Texte fourni:
==================================================

D'autres députés déclarèrent partager l'opinion de M. de Gerlache et n'avoir
pas entendu se lier en signant la proposition en faveur du duc de Nemours. M.
Lebeau repoussa les reproches que M. de Gerlache lui avait adressés. Sa
proposition n'était pas imprudente, dit-il, car elle tendait à faire un choix
dans lequel il espérait que la (page 223)
Belgique trouverait son bonheur ; elle n'était pas prématurée, car elle ne
tendait pas a faire ouvrir la discussion avant l'époque fixée pur le Congrès.
L'assemblée décida que la proposition en faveur du
duc de Nemours serait également renvoyée aux sections. Dans ce moment, on
déposait le rapport de la section centrale sur la proposition de M. Lebeau,
tendant à la proclamation du duc de Leuchtenberg. Le
rapport concluait à ce que le Congrès se réunit le lendemain en comité général,
à l'effet de procéder à une discussion préparatoire sur les questions relatives
au choix du chef de l'Etat. Ces conclusions furent rejetées par
quatre-vingt-huit voix contre soixante et dix-sept.

==================================================

Consigne A:
Convertissez en liste numérotée, sans les lignes vides, le passage des lignes de données qui va de celle contenant « How do I perform: Toggle » jusqu'à la fin de ces lignes, les deux bornes incluses. Laissez les images hors de la réponse.

Relevés d'éléments d'interface
==================================================

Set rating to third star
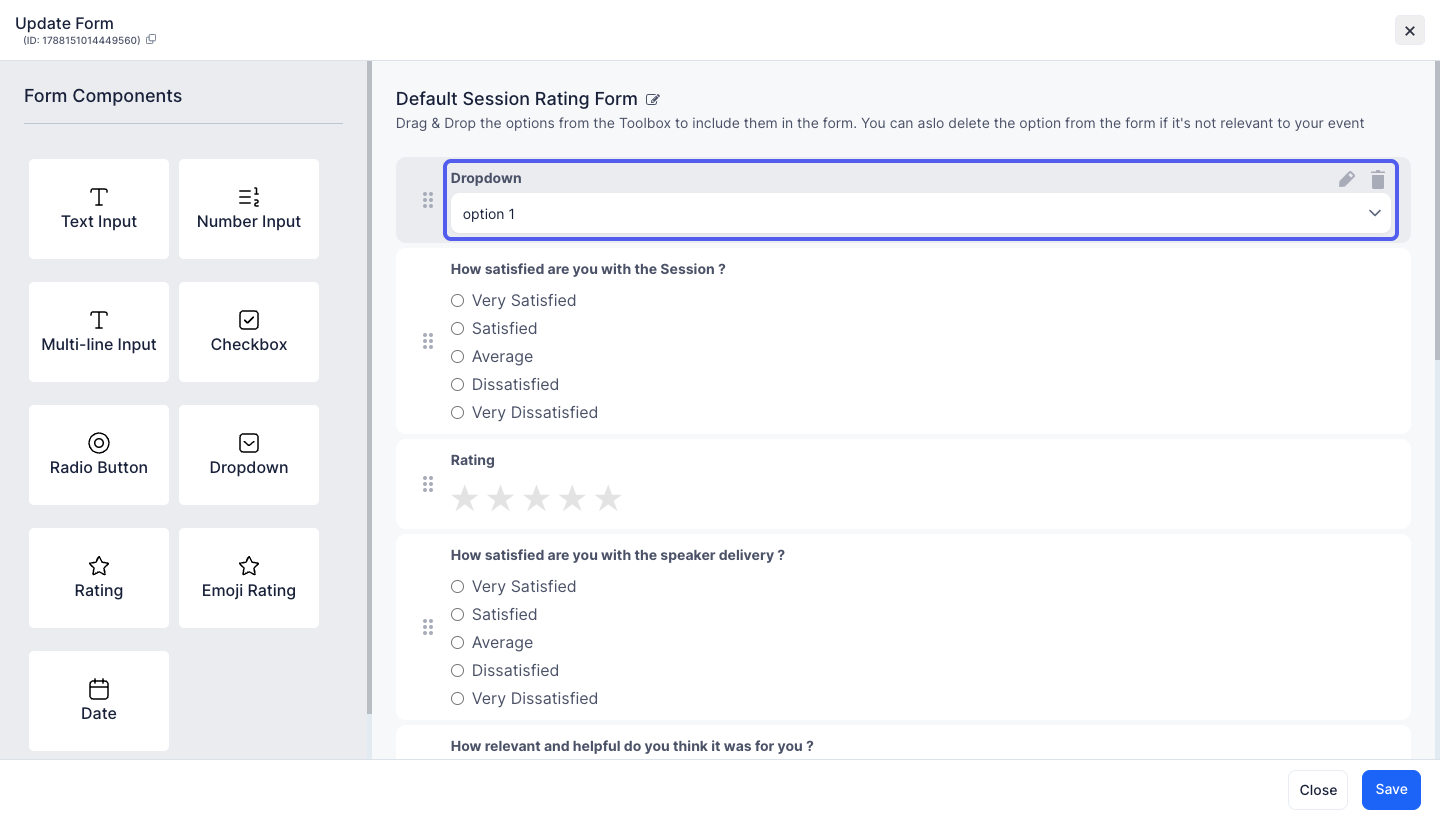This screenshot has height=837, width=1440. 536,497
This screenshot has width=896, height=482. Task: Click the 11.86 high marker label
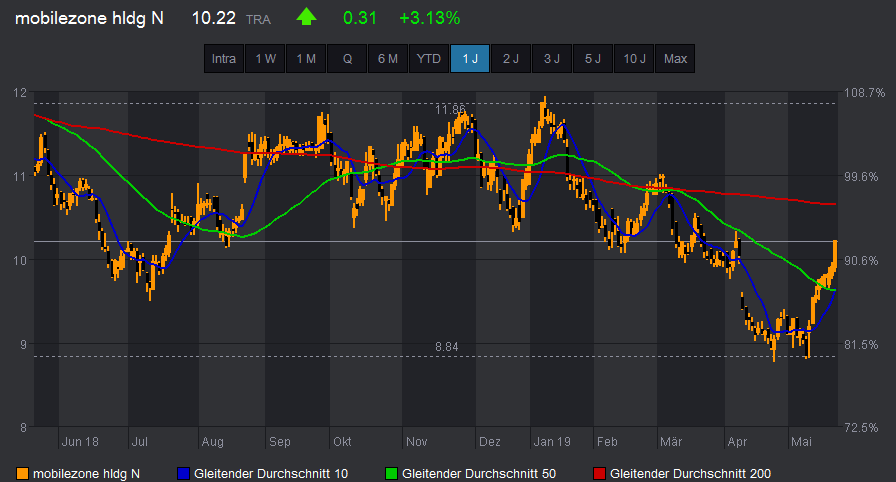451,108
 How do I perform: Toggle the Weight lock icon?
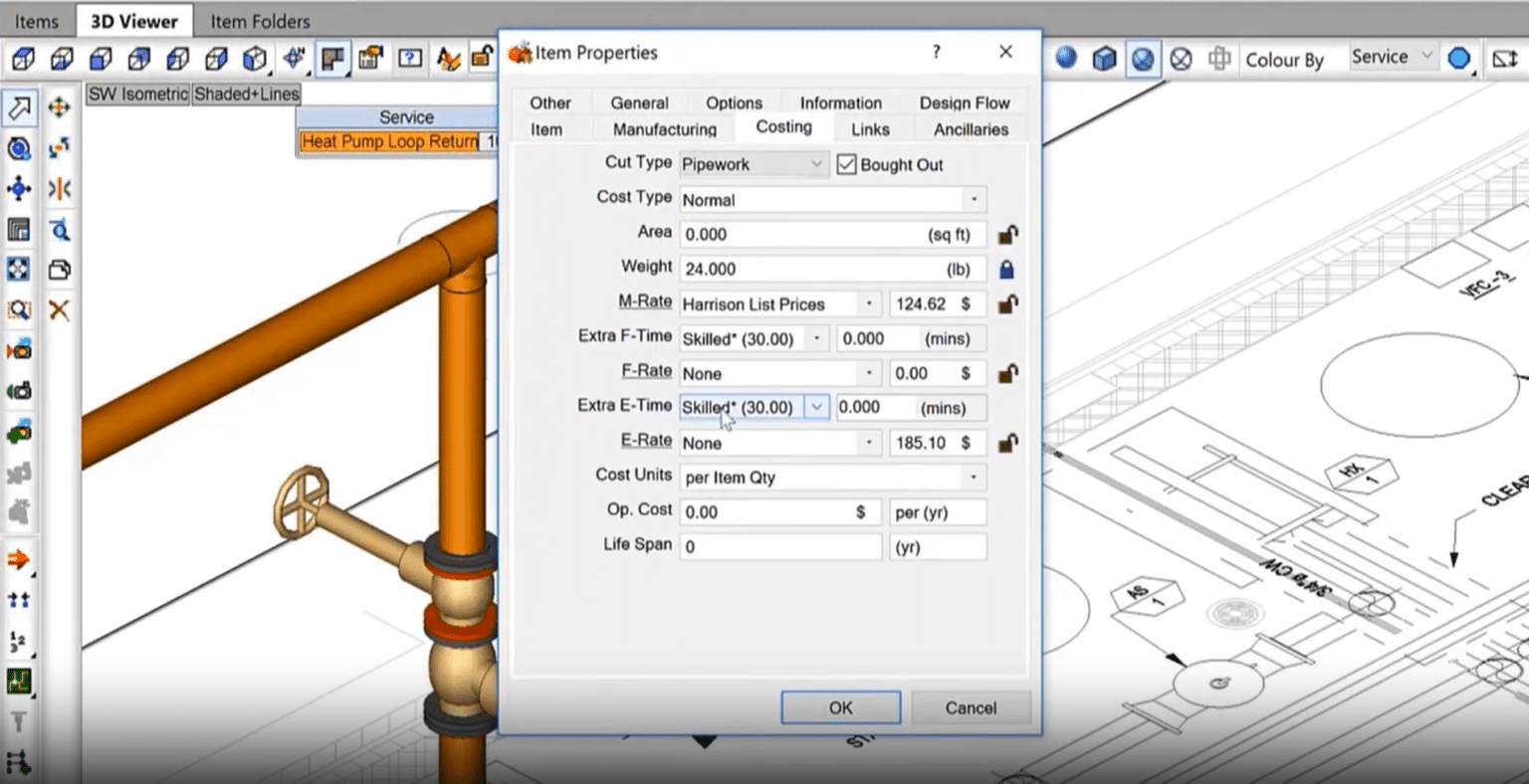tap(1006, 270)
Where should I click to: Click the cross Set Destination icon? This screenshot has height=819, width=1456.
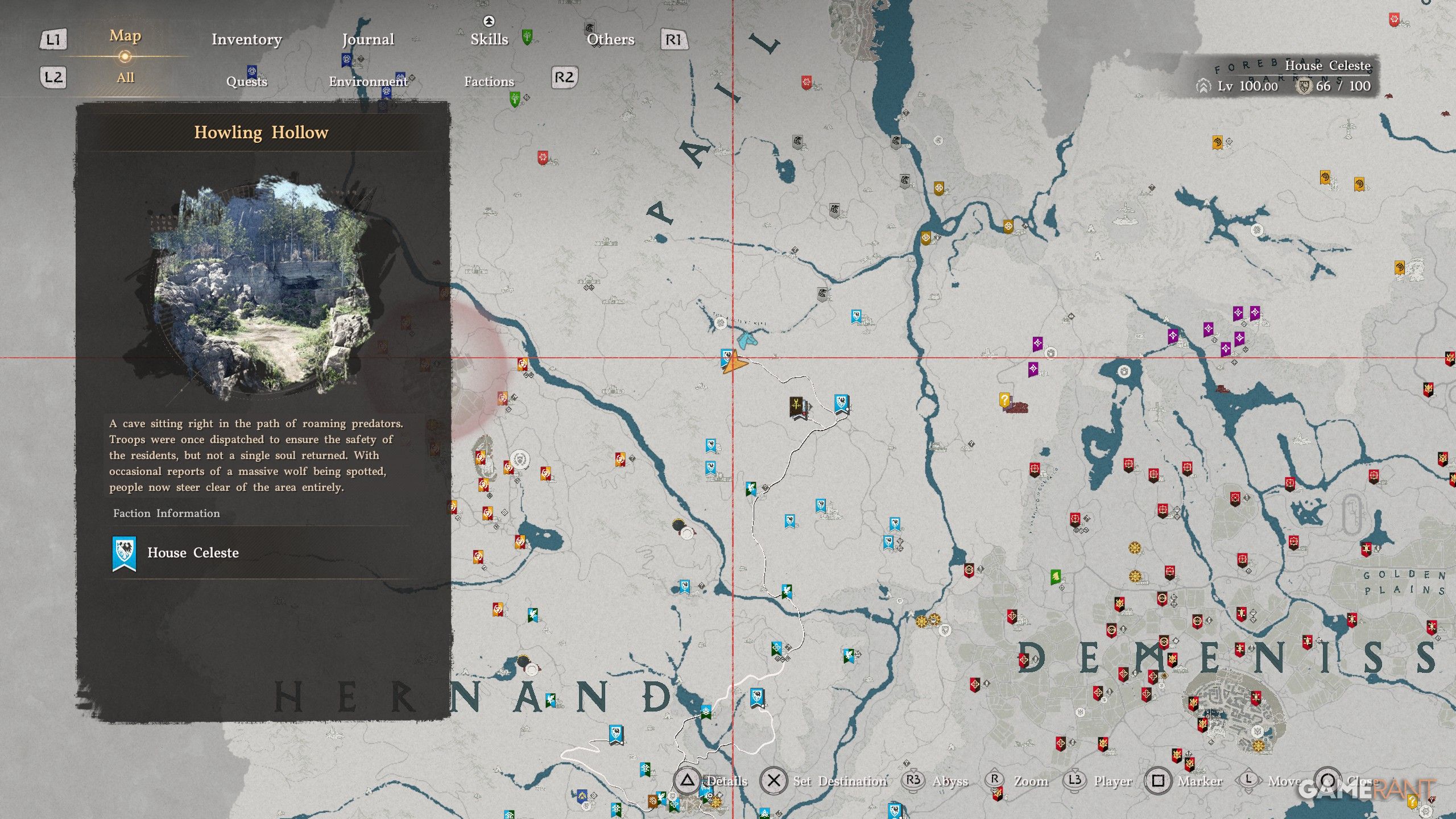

==================================================

Consigne B:
Poursuivez le texte sur les débats du Congrès autour du choix du chef de l'État à partir de sa dernière phrase.

Réponse rédigée A:
1.  How do I perform: Toggle the Weight lock icon?
2. tap(1006, 270)
3. Where should I click to: Click the cross Set Destination icon? This screenshot has height=819, width=1456.

Réponse rédigée B:
De nombreuses pétitions avaient été adressées au
Congrès en faveur des candidats qui occupaient l'attention publique. Il
résultait du dépouillement que Louis-Philippe, le duc de Nemours et le duc de Leuchtenberg avaient obtenu le plus grand nombre de signatures
: Louis-Philippe, 607; le duc de Nemours, 614 ; le duc de Leuchtenberg,
3,695. Le prince de Capoue n'avait fait l'objet d'aucune pétition. Plusieurs
demandaient la réunion à la
France ; ces dernières étaient presque toutes signées par des
habitants de VerViers ou d'autres localités des provinces wallonnes ; elles
représentaient environ 3,720 signatures. M. Osy pria le Congrès de repousser
par l'ordre du jour toutes les pétitions qui demandaient la réunion à la France, parce qu'elles
étaient contraires au décret par lequel l'assemblée nationale avait déclaré la Belgique indépendante. M.
le marquis de Rodes, l'abbé de Haerne, M. Lebeau et M Jottrand
appuyèrent avec énergie la proposition de M. Osy. M. de Robaulx
et deux députés de Verviers, MM. David et Lardinois, la combattirent comme
attentatoire au droit des pétitionnaires. L'assemblée repoussa néanmoins par
l'ordre du jour les pétitions qui avaient pour objet la réunion pure et simple
à la France.
Rapport de
M. Van de Weyer sur sa mission à Londres.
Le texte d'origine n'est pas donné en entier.